The system is called Nordlys, and it is a like a ray of sunshine in light based treatments, said Peter Bjerring, who is talking of the benefits of Nordlys in a session on lasers at the EADV congress.
“Where previously there has been a need to have several different types of laser, this new device offers several functions in one system. This offers significant savings. Additionally, Nordlys makes it possible to treat a large skin area at a time than lasers.”
Since 1993, when IPL was introduced for the treatment of blood vessels, different filters of the light produced have made it possible to treat abnormal or unwanted hair growth, pigment irregularities together with scars and photorejuvenation.
Filtering the light enables a selective absorption in either hemoglobin, melanin or less specifically in interstitial fluid. In addition to IPL, Nordlys has an infrared laser for treatment of large vessels and a fractionated laser for acne, scars and skin ageing.
By doing so, Nordlys combines the treatment possibilities that otherwise would require several different lasers, into one device.
“There are clear economic and spatial advantages in using a single device. It means that more dermatologists can in future offer treatment with IPL and laser, and many more patients and receive these treatments”, says Peter Bjerring.

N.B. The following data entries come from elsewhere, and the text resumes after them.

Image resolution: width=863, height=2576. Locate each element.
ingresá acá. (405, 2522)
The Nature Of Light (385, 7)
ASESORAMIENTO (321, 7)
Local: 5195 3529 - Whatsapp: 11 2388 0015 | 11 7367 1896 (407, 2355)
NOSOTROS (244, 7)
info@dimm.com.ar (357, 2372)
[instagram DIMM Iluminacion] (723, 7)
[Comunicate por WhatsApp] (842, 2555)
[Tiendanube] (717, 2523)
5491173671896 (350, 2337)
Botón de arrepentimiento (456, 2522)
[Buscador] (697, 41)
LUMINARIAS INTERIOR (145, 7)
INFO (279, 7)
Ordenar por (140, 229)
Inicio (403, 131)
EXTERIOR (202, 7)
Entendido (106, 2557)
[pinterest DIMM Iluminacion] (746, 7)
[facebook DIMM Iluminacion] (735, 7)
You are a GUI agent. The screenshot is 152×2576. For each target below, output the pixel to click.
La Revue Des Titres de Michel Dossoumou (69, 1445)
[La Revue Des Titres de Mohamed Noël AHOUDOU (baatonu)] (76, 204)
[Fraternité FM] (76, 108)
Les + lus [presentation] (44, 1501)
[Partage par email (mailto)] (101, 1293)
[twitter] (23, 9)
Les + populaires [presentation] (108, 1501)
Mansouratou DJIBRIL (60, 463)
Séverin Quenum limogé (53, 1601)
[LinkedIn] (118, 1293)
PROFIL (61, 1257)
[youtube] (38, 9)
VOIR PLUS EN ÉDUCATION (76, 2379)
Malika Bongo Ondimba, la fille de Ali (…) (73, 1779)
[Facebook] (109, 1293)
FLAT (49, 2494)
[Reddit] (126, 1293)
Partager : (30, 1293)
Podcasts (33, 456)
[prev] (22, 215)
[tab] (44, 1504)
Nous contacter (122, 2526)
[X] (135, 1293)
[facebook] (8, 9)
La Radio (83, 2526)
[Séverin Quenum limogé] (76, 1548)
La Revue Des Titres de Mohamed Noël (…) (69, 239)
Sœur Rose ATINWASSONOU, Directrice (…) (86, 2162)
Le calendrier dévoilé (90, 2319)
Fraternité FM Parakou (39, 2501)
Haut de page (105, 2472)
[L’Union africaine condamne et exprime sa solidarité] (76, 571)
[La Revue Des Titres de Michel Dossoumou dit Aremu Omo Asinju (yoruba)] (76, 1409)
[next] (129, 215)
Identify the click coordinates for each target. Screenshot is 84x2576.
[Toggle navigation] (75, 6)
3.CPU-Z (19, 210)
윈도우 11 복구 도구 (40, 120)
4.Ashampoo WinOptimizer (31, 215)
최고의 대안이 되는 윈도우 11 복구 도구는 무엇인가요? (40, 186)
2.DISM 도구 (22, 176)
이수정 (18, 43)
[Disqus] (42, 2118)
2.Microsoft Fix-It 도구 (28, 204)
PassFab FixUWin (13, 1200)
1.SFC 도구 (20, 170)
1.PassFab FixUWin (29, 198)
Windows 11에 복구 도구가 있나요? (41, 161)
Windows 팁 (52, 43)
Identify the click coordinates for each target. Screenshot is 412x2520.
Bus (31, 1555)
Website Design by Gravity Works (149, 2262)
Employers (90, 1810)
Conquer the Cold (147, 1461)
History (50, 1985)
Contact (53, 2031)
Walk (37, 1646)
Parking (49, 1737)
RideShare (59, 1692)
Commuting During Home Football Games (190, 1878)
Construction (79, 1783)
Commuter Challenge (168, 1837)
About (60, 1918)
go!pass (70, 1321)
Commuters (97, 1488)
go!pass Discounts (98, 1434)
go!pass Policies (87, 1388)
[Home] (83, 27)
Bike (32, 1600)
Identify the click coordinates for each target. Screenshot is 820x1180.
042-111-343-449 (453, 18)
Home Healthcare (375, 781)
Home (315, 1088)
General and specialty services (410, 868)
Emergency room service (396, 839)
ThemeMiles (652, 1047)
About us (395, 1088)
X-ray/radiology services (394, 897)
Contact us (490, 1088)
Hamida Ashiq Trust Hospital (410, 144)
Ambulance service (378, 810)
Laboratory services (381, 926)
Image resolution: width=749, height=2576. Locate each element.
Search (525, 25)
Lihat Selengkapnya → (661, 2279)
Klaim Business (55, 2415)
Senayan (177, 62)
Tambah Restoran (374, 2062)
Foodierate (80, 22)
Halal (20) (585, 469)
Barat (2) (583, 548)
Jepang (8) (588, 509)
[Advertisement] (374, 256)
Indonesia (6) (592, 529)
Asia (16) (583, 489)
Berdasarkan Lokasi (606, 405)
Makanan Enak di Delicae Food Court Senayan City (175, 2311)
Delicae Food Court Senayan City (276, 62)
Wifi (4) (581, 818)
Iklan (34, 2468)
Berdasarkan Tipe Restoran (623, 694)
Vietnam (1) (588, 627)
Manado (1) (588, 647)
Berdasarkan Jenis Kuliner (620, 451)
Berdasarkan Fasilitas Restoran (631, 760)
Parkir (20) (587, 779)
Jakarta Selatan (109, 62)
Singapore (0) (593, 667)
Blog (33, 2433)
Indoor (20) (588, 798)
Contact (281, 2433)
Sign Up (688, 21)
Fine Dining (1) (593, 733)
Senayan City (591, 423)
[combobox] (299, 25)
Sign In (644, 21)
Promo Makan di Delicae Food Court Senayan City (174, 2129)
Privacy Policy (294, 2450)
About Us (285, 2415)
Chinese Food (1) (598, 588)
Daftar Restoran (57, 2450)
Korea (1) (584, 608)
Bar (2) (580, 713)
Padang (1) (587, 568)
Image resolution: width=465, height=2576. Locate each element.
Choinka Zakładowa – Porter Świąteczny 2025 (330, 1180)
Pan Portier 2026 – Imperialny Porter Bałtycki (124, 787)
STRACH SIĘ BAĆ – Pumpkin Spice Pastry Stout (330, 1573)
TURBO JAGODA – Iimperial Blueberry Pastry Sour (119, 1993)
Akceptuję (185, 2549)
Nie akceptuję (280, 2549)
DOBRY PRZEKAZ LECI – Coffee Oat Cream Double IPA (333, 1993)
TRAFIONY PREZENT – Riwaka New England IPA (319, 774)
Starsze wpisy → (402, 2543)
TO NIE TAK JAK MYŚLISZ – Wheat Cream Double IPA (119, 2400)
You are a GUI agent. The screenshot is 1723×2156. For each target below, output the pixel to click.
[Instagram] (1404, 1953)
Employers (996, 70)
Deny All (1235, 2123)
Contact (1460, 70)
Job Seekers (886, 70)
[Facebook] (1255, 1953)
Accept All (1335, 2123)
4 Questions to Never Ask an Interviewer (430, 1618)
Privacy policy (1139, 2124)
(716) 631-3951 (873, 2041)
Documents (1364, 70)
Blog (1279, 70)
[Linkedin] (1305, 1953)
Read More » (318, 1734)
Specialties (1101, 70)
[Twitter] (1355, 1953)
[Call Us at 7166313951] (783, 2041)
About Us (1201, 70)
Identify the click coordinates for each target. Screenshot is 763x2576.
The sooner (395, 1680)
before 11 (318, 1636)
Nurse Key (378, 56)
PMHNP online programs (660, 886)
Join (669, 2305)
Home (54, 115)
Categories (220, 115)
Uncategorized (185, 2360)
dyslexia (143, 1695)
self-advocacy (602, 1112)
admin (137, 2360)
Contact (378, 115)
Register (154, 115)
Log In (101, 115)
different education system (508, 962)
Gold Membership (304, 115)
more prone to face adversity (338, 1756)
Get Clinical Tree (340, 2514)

Nordlys can be used for both the treatments of dermatological and aesthetic conditions. At Mølholm Private Hospital they have been using Nordlys for this since January.
“While some of our earlier lasers have been heavy and inflexible in use, Nordlys is much more ergonomic. My staff value the fact that their arms do not get tired working with the equipment”, says Peter Bjerring.
IPL systems, including Nordlys, cannot remove tattoos. But Peter Bjerring points out that the technology for tattoo removal is still not ideal.
”The picosecond laser made it possible to reduce the number of treatment sessions from approximately ten to four or five. However, the system costs over one million kroner, so only a few Danish clinics can afford it. We miss good cheaper alternatives, so we can help the 30% of those with tattoos who regret them”, he says.
Nordlys is manufactured by the Danish Company Ellipse, who produces light-based devices for use in medicine.